Neither of these theories, nor the hundreds of other guilt-ridden, self-deprecating ones, did anything to alleviate the fact that she felt as if a jackhammer were going off in the middle of her chest. She tried to focus on the job ahead. With six weeks to go, she still ne
eded to bring in seven hundred and fifty thousand dollars.
When she saw his number flashing on her BlackBerry that evening, she answered with irritation. “Hey, stranger,” she said.
“Hey, babe.” The sound of exasperation in his voice made her regret the way she had answered.
“You okay?”
“I gotta tell you, babe, I am tired. And I got this cold.”
He sounded hoarse. Of course he hasn’t called, he’s sick!
“A cold? That sucks. You sound terrible. Sorry.” It was so annoyingly hard to stay angry with him.
As he spoke about Iowa, Georgia, and New Hampshire, she couldn’t help but feel glad to be included, to feel like she still had a piece of him.

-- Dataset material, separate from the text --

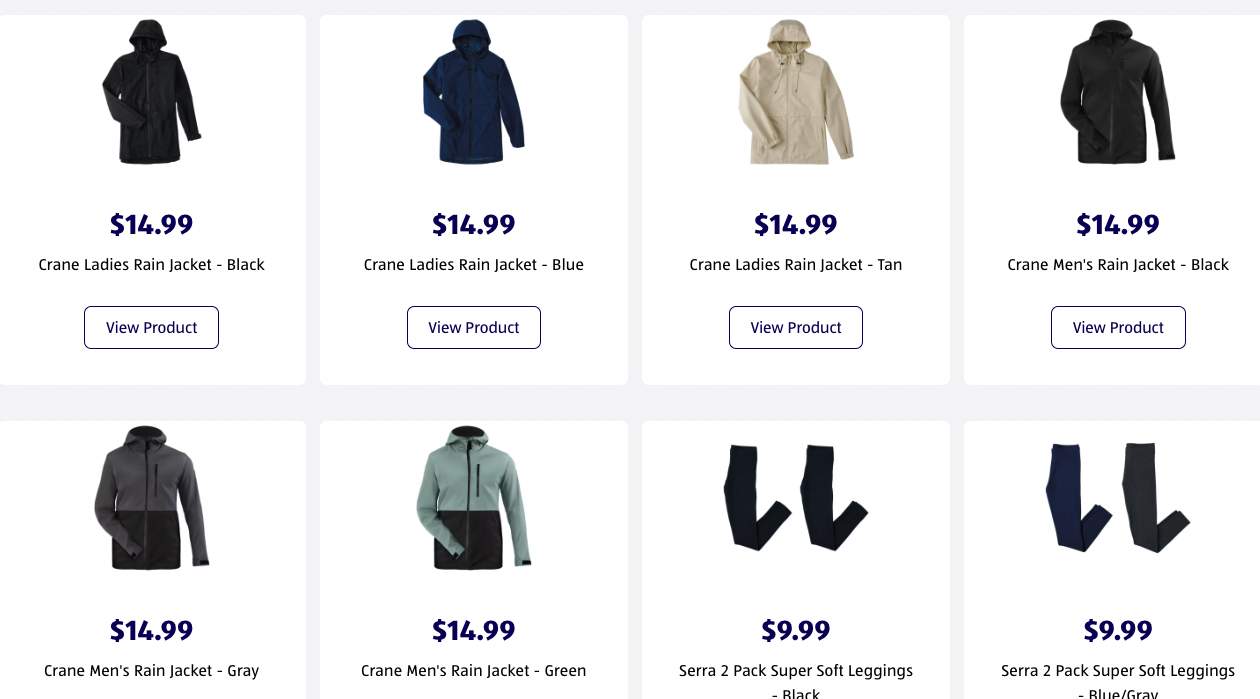The height and width of the screenshot is (699, 1260).
Task: Select the Crane Men's Rain Jacket - Gray title
Action: tap(151, 671)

“Landon,” she said somewhat weakly as they neared the end of the conversation, “I miss you.”
“Oh, baby,” he replied. It sounded like reciprocal longing. “You don’t know how much I miss you. I cannot wait to be back in that bed of yours. I’m coming in for the shows on Sunday.”
“Can you come Saturday night?” She hated sounding needy but she wanted him there.
“I can’t, baby. I have this thing.” Olivia hated the sound of the excuse, not only because he wasn’t making the same effort he used to make to be by her side, but also because he was being vague about the reason, and the only other times she remembered vagueness escaping his lips was when he was talking to someone else about time he was spending with her. She hated knowing how easy it was for him to lie.
“Okay,” she said, conceding, “see you Sunday then?”
“Yes, ma’am.” He added in a “Love you, babe” quickly. She hung up the phone, only minimally aware of how far out on a lonely limb she was hanging. She held her pillow close to her chest, fragile enough to feel comforted that the person she shared her secret with at least remembered there was a secret to share.
By the time Sunday came, Olivia was on her last nerve and his pin worked it further.